During one of the most tumultuous years in our history, a remarkable baseball season unfolded.
In 1968, most baseball players had to work a second job to make ends meet. There were no wild-card teams or division winners. That year the Detroit Tigers became only the third club in history to rally from a 3-1 deficit to defeat the powerful St. Louis Cardinals in the Fall Classic. Showcasing this looming match-up, Wendel (Writing/Johns Hopkins Univ.; High Heat: The Secret History of the Fastball and the Improbable Search for the Fastest Pitcher of All Time, 2010, etc.) foreshortens the season by focusing on the stories of individual Tigers Gates Brown, Willie Horton, Dick McAuliffe and, especially, pitchers Denny McLain, who won an astonishing 31 games, and Mickey Lolich, the Series MVP. The author also looks at Cardinal stars Lou Brock, Curt Flood, Tim McCarver, Orlando Cepeda and especially pitcher Bob Gibson, among the game’s all-time greatest. He charts the thrilling Series game by game. More intriguing, though, is the season’s unique backdrop: the “Year of the Pitcher” in baseball and the national turmoil surrounding the sports world.
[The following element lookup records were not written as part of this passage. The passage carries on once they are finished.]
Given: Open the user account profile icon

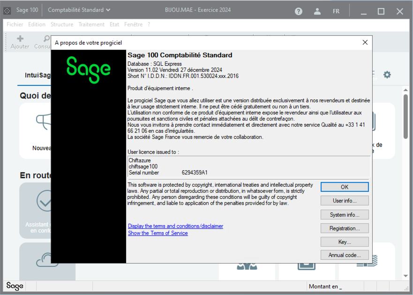Looking at the screenshot, I should pyautogui.click(x=317, y=11).
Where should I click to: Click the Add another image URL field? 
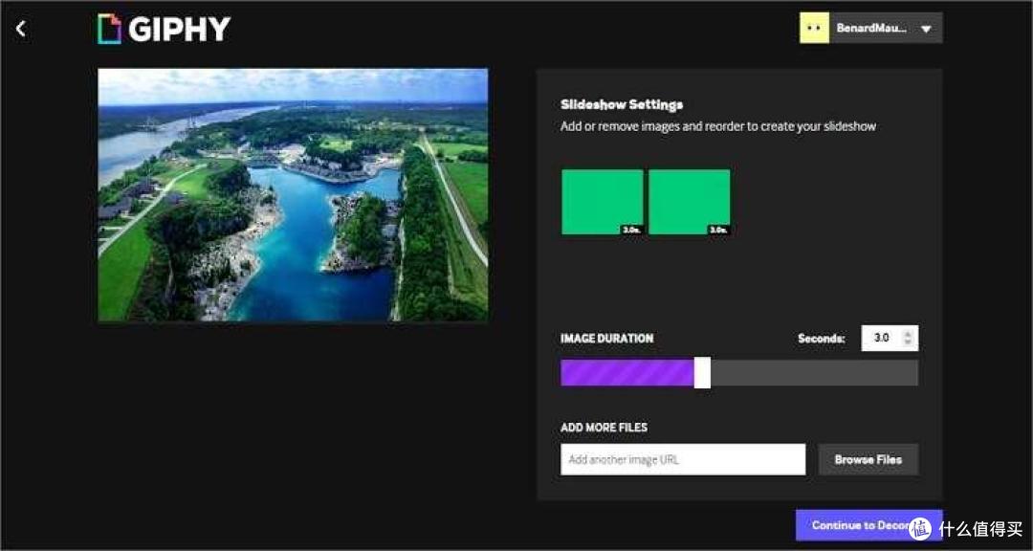pos(683,459)
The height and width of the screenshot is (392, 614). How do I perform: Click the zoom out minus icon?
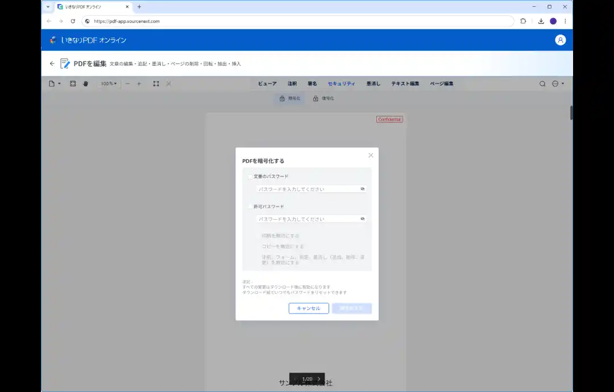127,84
In addition to McLain and Gibson’s heroics (both won the Cy Young and MVP awards), the season saw five no-hitters (including a perfect game by Catfish Hunter), a consecutive game strikeout record by Luis Tiant and an unprecedented scoreless innings streak by Don Drysdale. Meanwhile, the country was falling apart. Urban riots and massive antiwar demonstrations helped persuade LBJ not to run again. By the time the Chicago Democratic Convention exploded in the streets, Martin Luther King Jr. and Robert Kennedy had already been assassinated. Wendel touches briefly on how the year agitated other sports, but he focuses on the baseball story and the athletes accustomed to ignoring the outside world. They found that impossible to do in the chaotic year of ’68.
An appealing mix of baseball and cultural history.